As we previously reported, in January AT&T filed a Motion to Dismiss the Federal Trade Commission’s (FTC’s) complaint alleging that AT&T engaged in unfair and deceptive conduct in violation of Section 5 of the FTC Act when it “throttled” mobile broadband subscribers who were “grandfathered” into the company’s unlimited mobile data plan.  AT&T moved to dismiss on the basis that it is a common carrier subject to the Communications Act and thus exempt from Section 5 of the FTC Act.  On March 31, a federal judge in the Northern District of California disagreed with AT&T and denied AT&T’s Motion holding that the common carrier exception applies only when the entity has the status of a common carrier and is engaging in common carriage activity.

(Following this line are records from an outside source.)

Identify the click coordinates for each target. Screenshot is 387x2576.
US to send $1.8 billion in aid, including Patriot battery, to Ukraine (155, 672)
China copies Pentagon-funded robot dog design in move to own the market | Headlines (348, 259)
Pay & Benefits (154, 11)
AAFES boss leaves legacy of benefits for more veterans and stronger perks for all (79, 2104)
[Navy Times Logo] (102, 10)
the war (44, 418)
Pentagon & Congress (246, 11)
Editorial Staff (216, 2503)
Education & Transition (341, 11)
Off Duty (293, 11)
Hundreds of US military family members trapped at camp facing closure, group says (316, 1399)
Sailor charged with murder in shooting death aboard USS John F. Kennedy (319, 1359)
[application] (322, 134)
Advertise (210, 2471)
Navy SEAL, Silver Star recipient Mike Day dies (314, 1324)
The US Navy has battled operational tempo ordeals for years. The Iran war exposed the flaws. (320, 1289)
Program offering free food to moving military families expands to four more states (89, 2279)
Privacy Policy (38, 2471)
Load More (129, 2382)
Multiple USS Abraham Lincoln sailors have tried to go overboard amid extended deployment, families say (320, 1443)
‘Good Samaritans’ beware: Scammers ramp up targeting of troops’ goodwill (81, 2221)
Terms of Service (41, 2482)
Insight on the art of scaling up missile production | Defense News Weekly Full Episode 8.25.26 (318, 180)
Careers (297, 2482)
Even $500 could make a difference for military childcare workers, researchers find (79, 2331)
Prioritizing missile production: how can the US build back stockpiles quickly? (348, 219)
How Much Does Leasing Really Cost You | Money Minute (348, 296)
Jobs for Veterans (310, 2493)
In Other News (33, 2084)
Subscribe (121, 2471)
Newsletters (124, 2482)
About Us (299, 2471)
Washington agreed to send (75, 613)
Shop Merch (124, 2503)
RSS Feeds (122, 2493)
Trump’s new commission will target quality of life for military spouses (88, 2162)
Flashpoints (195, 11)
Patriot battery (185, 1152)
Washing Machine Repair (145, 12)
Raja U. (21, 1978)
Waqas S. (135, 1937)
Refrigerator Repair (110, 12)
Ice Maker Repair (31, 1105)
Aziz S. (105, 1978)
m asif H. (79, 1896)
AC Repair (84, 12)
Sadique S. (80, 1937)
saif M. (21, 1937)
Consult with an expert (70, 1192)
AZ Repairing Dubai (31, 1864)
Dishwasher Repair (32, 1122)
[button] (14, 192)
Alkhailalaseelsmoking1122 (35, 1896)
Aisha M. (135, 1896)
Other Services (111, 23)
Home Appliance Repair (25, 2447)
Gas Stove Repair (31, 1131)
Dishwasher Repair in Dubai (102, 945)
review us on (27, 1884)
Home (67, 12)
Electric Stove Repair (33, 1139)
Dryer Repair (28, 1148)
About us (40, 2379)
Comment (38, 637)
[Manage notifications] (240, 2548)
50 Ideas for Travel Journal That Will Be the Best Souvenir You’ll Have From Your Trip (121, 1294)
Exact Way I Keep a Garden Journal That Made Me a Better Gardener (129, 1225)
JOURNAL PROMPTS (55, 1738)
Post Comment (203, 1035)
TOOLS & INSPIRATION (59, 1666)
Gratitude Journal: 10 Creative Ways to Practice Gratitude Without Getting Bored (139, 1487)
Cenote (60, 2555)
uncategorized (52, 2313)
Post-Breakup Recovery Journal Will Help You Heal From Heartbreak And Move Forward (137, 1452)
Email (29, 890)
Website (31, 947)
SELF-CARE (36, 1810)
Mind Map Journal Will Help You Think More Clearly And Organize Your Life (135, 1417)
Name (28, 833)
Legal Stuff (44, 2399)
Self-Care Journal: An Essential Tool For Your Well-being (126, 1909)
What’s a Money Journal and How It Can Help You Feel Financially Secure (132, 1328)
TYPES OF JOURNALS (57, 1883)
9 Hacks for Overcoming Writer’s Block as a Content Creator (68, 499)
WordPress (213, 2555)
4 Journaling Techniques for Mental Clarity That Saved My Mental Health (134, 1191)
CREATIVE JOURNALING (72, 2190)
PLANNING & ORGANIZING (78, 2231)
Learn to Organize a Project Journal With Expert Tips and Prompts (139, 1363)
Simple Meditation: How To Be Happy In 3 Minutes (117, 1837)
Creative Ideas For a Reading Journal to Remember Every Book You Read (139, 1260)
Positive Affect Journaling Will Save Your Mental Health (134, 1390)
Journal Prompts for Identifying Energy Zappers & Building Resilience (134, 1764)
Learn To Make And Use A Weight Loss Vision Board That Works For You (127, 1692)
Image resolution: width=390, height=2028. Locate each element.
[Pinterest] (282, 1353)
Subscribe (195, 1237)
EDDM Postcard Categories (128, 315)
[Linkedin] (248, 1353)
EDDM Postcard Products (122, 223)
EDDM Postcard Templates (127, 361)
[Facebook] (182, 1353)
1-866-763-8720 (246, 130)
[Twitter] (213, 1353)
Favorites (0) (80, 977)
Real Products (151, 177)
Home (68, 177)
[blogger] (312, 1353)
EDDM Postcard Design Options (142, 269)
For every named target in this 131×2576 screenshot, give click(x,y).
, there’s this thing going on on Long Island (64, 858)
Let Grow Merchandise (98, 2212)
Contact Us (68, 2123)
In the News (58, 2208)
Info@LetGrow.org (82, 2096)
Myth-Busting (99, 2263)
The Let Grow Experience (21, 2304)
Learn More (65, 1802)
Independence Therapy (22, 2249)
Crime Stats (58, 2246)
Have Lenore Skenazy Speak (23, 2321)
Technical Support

The Court also addressed the impact on the case of the Federal Communications Commission’s (“FCC’s”) recent “Reclassification Order” that reclassified mobile data service from a non-common carriage service to a common carriage service.  The Court noted that the Reclassification Order expressly states that reclassification will “apply only on a prospective basis” and when this suit was filed, AT&T’s past alleged mobile data service misconduct was not regulated as common carrier activity by the FCC.  The Court rejected AT&T’s argument that once the Reclassification Order goes into effect, the FTC will no longer have jurisdiction to pursue the case even if limited to AT&T’s past conduct.  The Order stated that “even if the change to the common carrier exception, resulting from the Reclassification Order, could be deemed a change in tribunal (i.e., because enforcement with respect to mobile data would be delegated to the [FCC] instead of the FTC and this Court would have jurisdiction only in the former instance), the fact remains that substantive rights are affected by that change as well.”  Substantive rights are impaired, according to the Court and the FTC, because the FCC is not authorized to seek refunds for injured consumers and has a shorter one year statute of limitations.  Thus, the Court reasoned that the reclassification’s effect on substantive rights undermined AT&T’s argument that the reclassification should be applied retroactively to divest the FTC of jurisdiction over past conduct.

As a result of the Court’s ruling, the FTC’s case against AT&T will proceed on the merits.  FTC Chairwoman Edith Ramirez reportedly expressed that the FTC was “gratified” by the Court’s holding and “look[s] forward to proving that AT&T’s marketing of its ‘unlimited’ data plans was unfair and deceptive and returning money to the millions of consumers who were harmed by AT&T’s action.”